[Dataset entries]
· · · · ·

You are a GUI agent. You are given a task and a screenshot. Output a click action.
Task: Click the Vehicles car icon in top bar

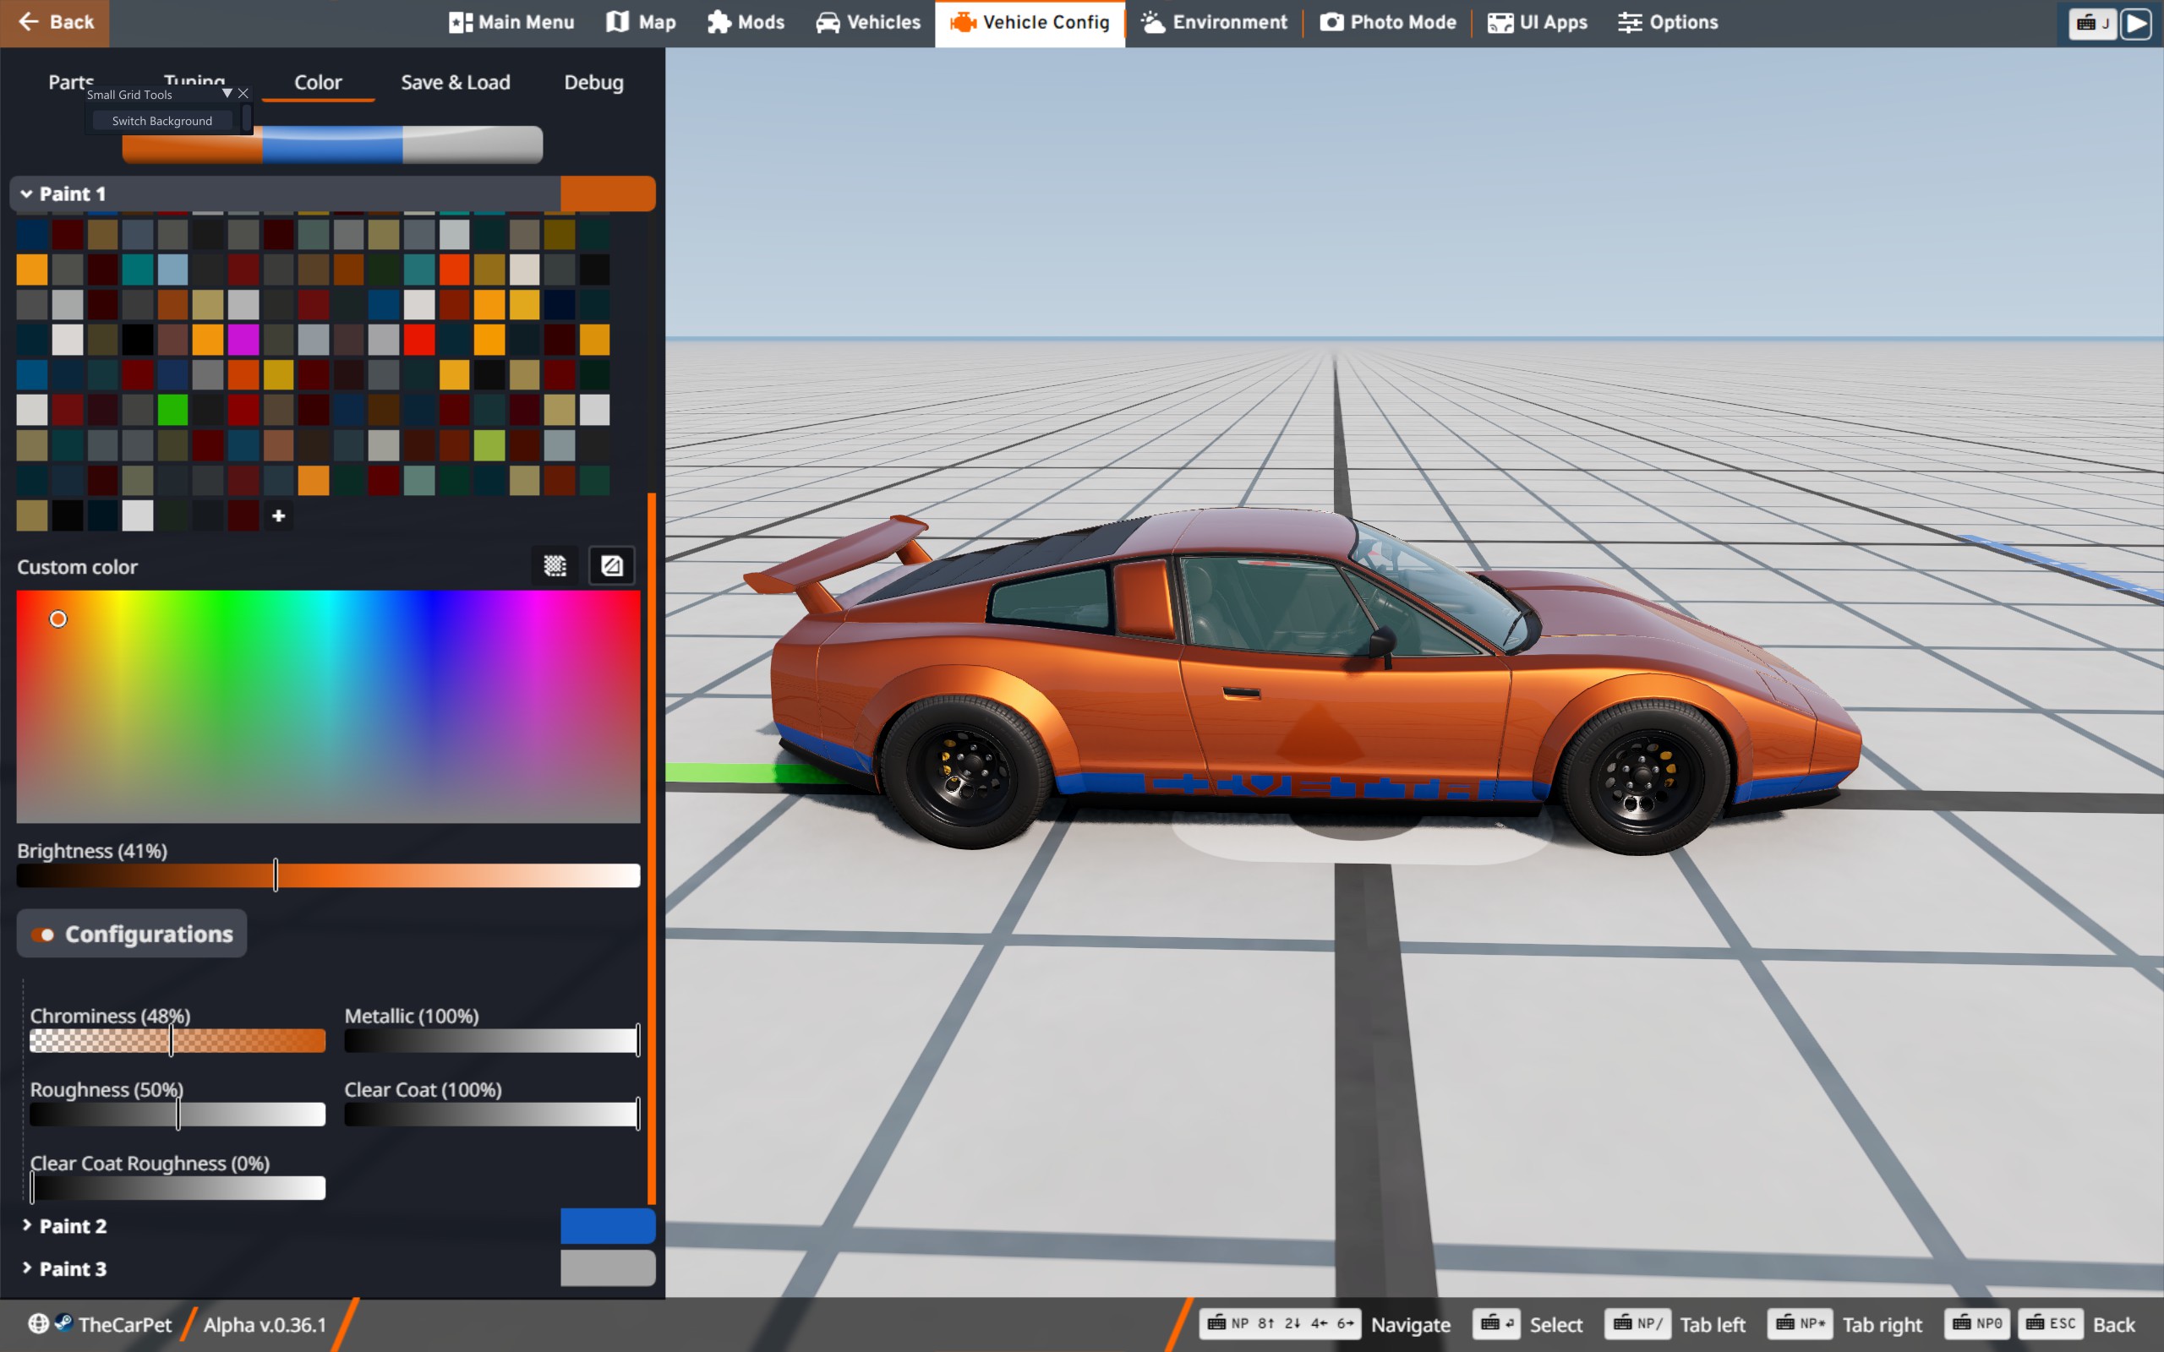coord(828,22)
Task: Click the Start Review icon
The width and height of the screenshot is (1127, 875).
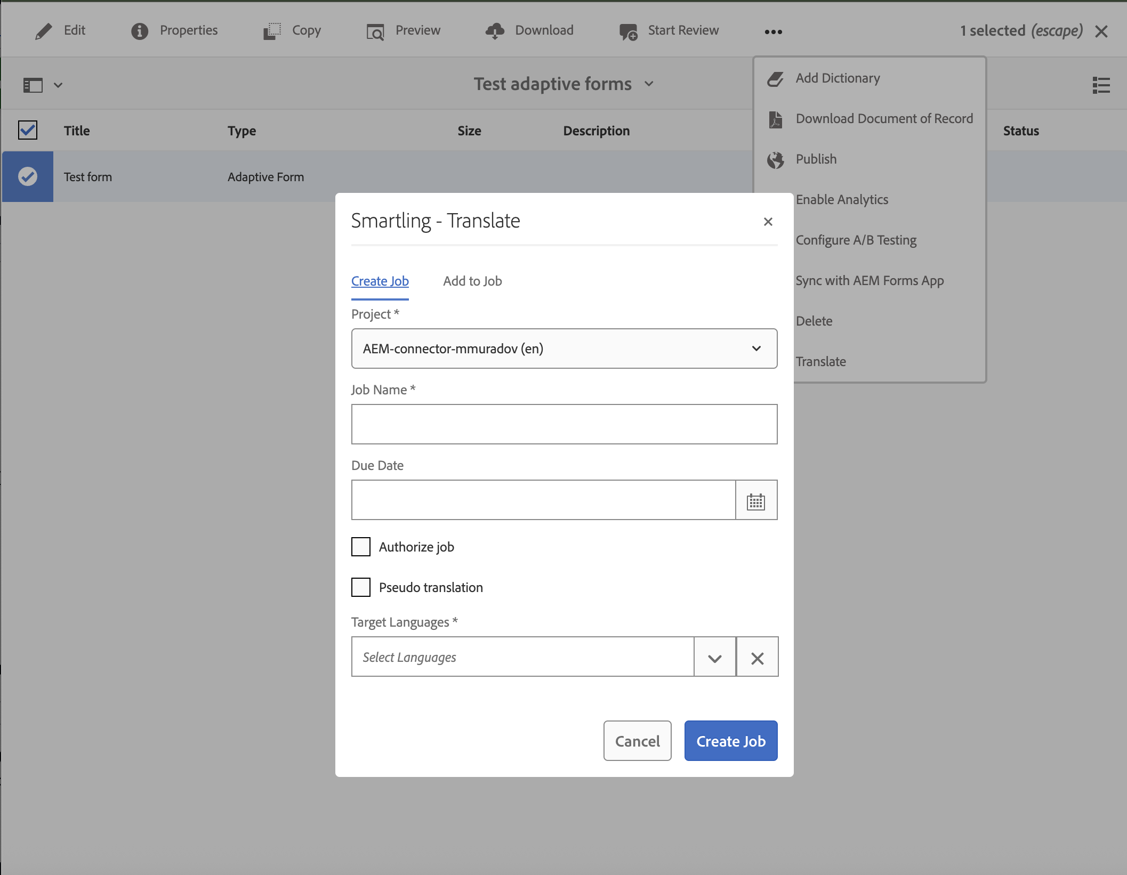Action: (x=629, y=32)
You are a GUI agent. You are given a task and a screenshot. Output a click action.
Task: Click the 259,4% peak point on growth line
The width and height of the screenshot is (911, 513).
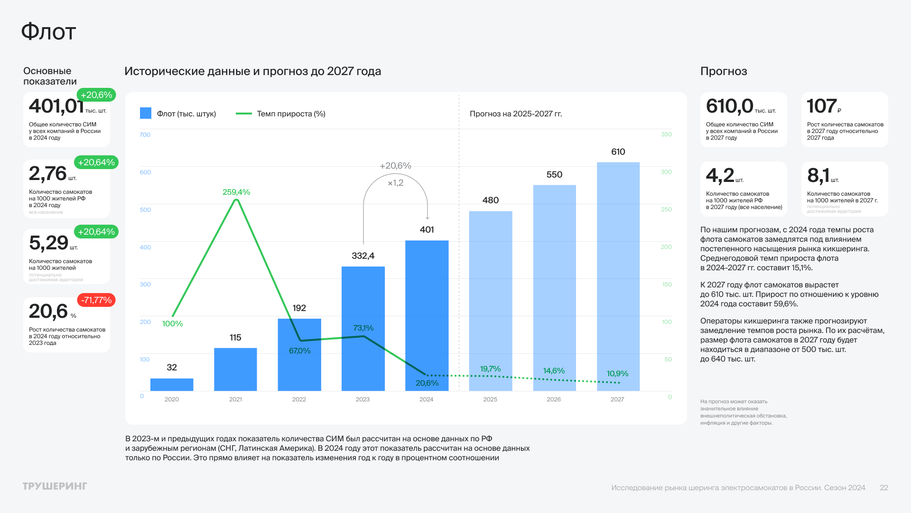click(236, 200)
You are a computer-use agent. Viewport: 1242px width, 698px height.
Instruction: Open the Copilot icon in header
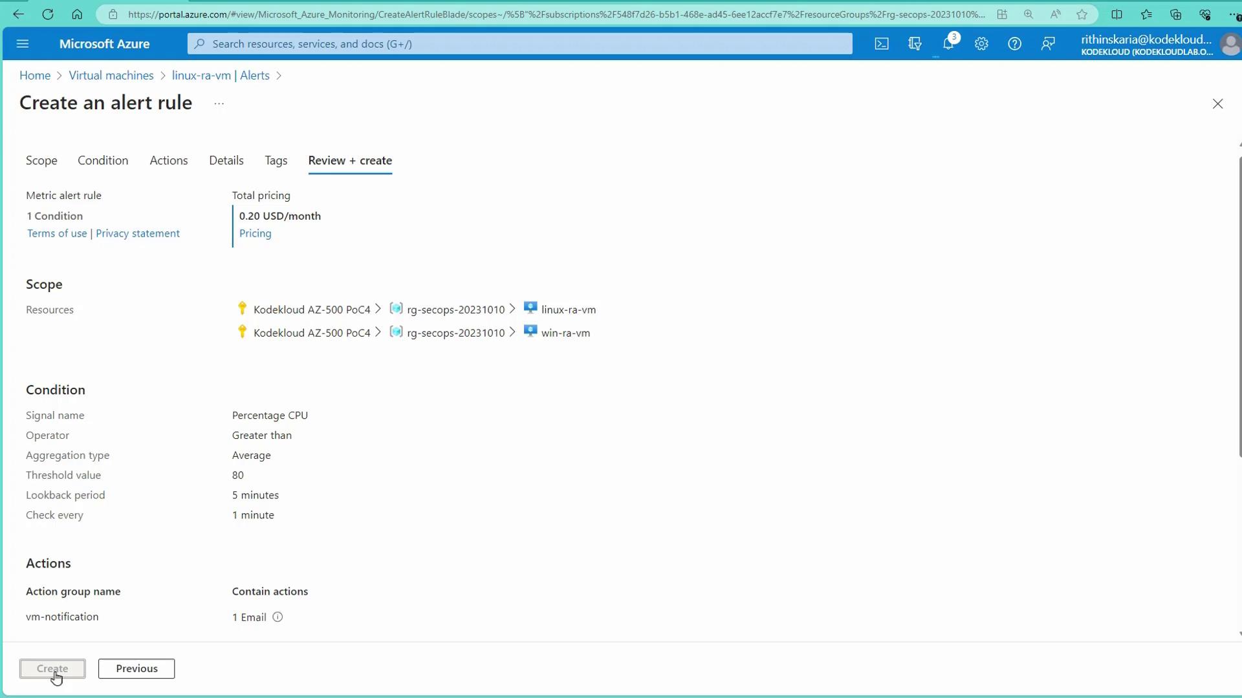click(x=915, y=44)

· · · · ·

Task details: Would you copy the records word for word, without any of their pictures?

Exercise solution:
You are a GUI agent. You are given a task and a screenshot. Output a click action.
Task: Click the Vehicles car icon in top bar

coord(828,22)
Task: Click the Start Review icon
The width and height of the screenshot is (1127, 875).
Action: (x=629, y=32)
You are a GUI agent. You are given a task and a screenshot. Output a click action.
Task: Click the 259,4% peak point on growth line
The width and height of the screenshot is (911, 513).
click(236, 200)
You are a computer-use agent. Viewport: 1242px width, 698px height.
Instruction: Open the Copilot icon in header
click(x=915, y=44)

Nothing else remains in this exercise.